TASK ITEM » The material below must be output exactly, line for line.

EXERCISE INPUT »

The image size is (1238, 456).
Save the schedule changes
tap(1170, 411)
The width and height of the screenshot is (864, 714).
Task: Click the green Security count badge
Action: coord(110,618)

EXERCISE OUTPUT »
The image size is (1238, 456).
Save the schedule changes
tap(1170, 411)
The width and height of the screenshot is (864, 714).
Task: Click the green Security count badge
Action: coord(110,618)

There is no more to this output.